Data Quality Checker

A Python library for validating data quality or small to medium (< 50GB) datasets with Polars DataFrames with automated logging to SQLite.

Installation

From PyPI

pip install --index-url https://test.pypi.org/simple/ data-quality-checker

From Source

# Clone the repository
git clone https://github.com/josephmachado/data_quality_checker.git
cd data_quality_checker

# Install with uv
uv sync

# Run tests
uv run pytest

Features

  • Column Uniqueness Validation
  • Null Value Detection
  • Enum/Categorical Value Validation
  • Referential Integrity Checks
  • Automatic SQLite Logging with Timestamps
  • Query Historical Validation Results

Usage

Basic Example

from pathlib import Path
import polars as pl
from data_quality_checker.connector.output_log import DBConnector
from data_quality_checker.main import DataQualityChecker

# Initialize database connector
db_connector = DBConnector(Path("quality_checks.db"))

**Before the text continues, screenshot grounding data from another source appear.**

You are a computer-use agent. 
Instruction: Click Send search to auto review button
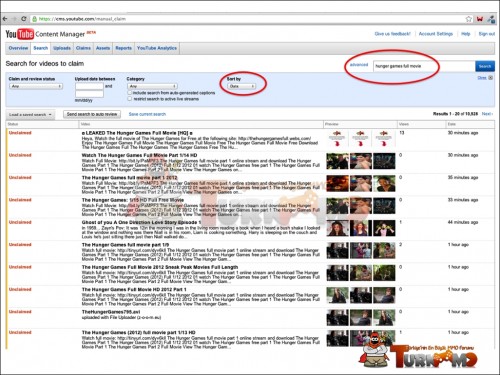click(x=92, y=114)
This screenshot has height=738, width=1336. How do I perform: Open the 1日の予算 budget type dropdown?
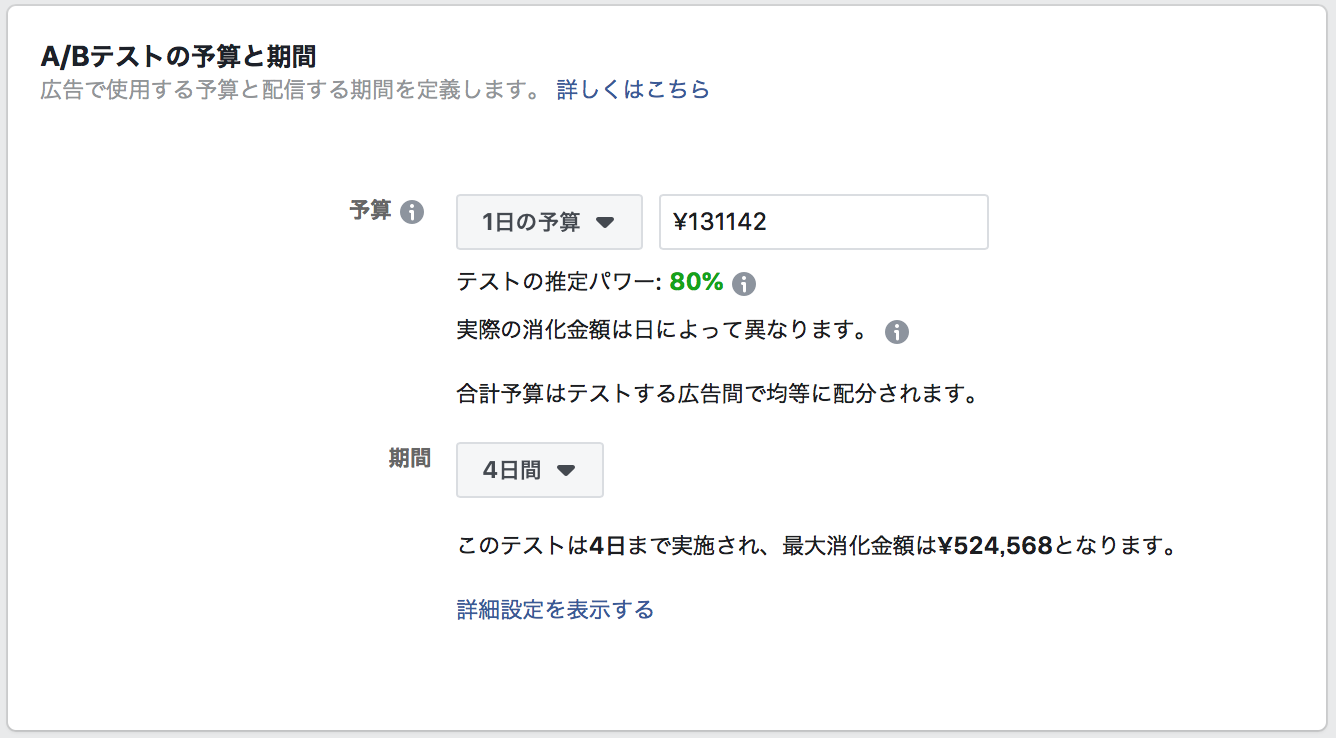(x=549, y=222)
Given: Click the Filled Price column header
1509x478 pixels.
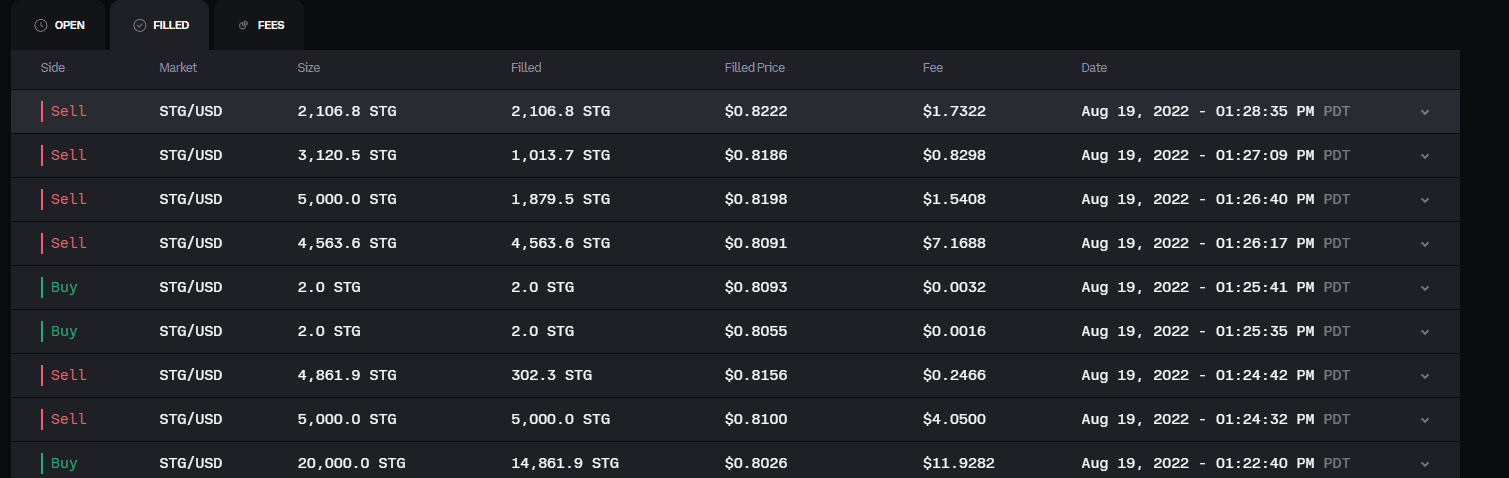Looking at the screenshot, I should (755, 68).
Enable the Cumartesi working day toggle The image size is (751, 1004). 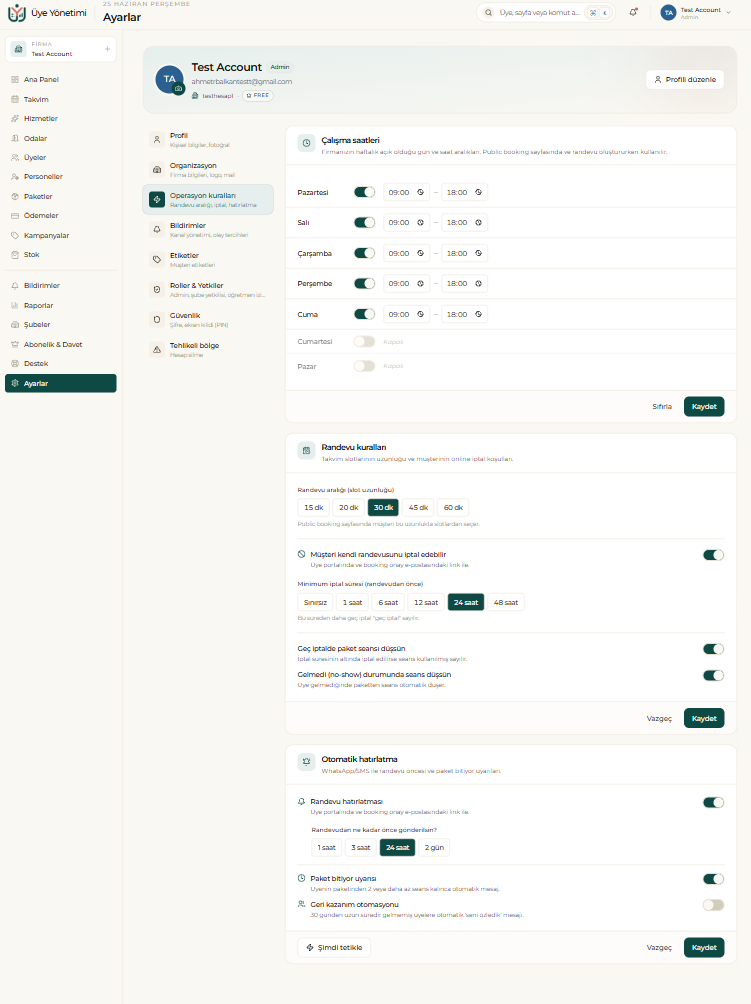(364, 341)
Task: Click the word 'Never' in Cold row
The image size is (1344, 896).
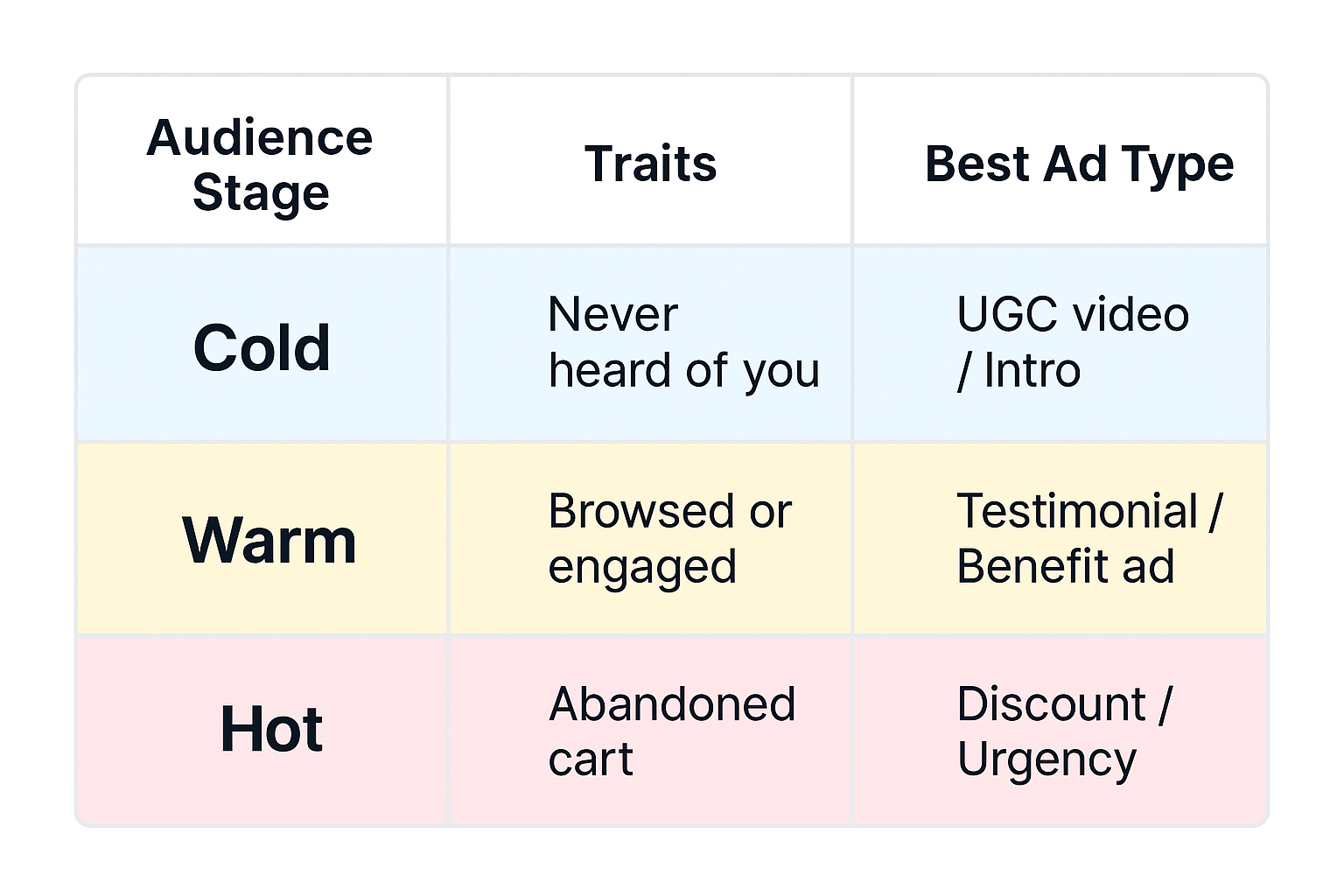Action: 612,314
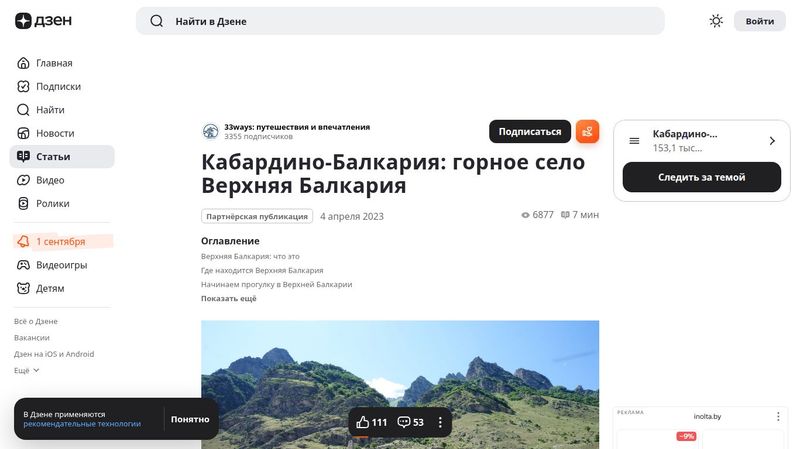800x449 pixels.
Task: Expand the Кабардино-Балкария topic chevron
Action: point(772,141)
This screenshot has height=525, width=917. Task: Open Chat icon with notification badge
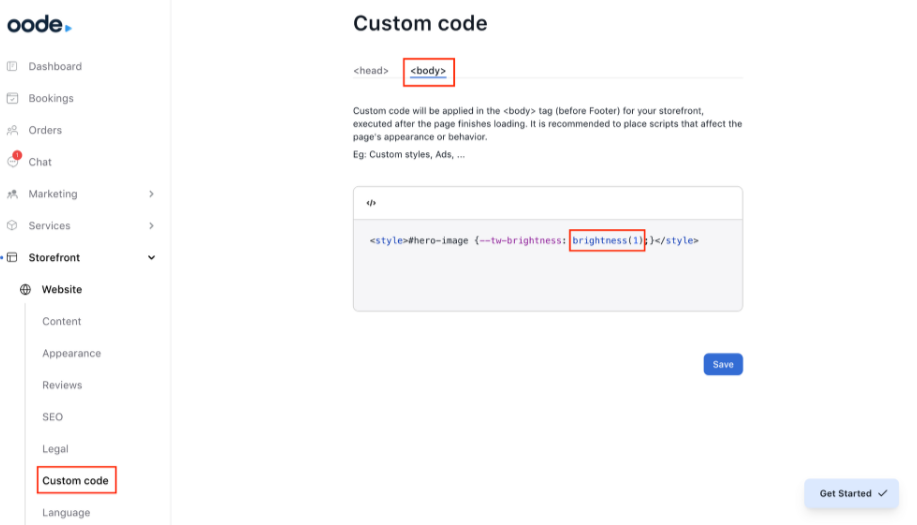(x=13, y=162)
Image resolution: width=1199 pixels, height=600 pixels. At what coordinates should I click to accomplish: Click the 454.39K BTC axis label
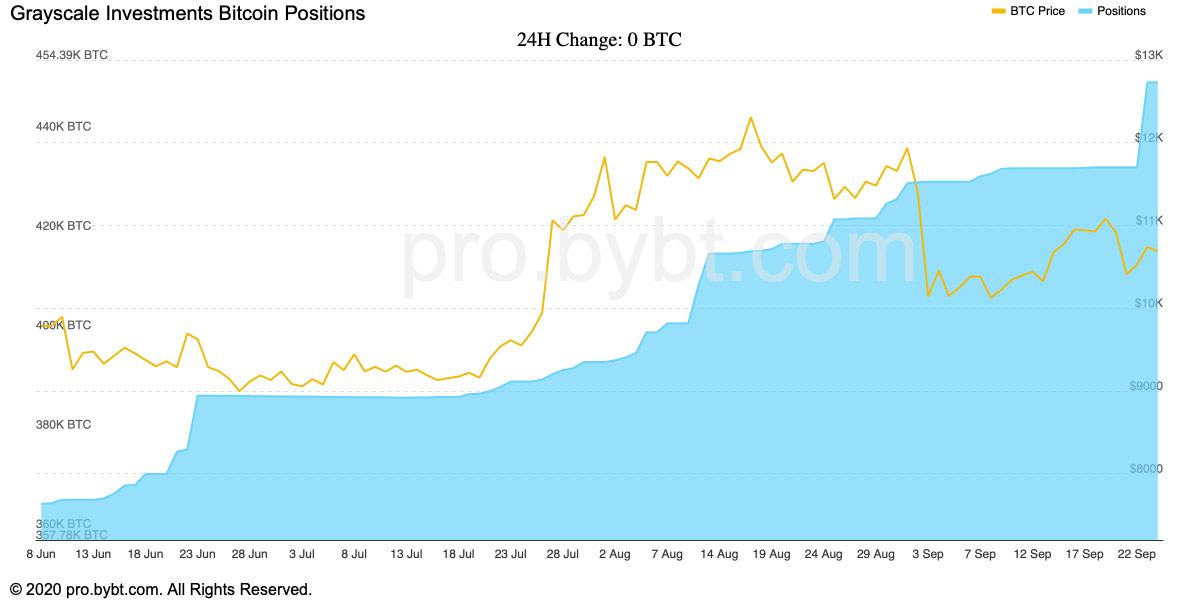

# Create data quality checker
checker = DataQualityChecker(db_connector)

# Sample DataFrames
users_df = pl.DataFrame({
    "user_id": [1, 2, 3, 4, 5],
    "email": ["alice@example.com", "bob@example.com", "charlie@example.com", 
              "david@example.com", "eve@example.com"],
    "status": ["active", "active", "inactive", "active", "pending"],
    "age": [25, 30, None, 35, 28]
})

orders_df = pl.DataFrame({
    "order_id": [101, 102, 103, 104],
    "user_id": [1, 2, 1, 3],
    "amount": [100.0, 250.0, 75.0, 150.0]
})

# Run validation checks
is_unique = checker.is_column_unique(users_df, "user_id")
print(f"User ID unique: {is_unique}")

no_nulls = checker.is_column_not_null(users_df, "age")
print(f"Age has no nulls: {no_nulls}")

valid_status = checker.is_column_enum(
    users_df, 
    "status", 
    ["active", "inactive", "pending"]
)
print(f"Status values valid: {valid_status}")

referential_integrity = checker.are_tables_referential_integral(
    orders_df,
    users_df,
    ["user_id"]
)
print(f"Referential integrity: {referential_integrity}")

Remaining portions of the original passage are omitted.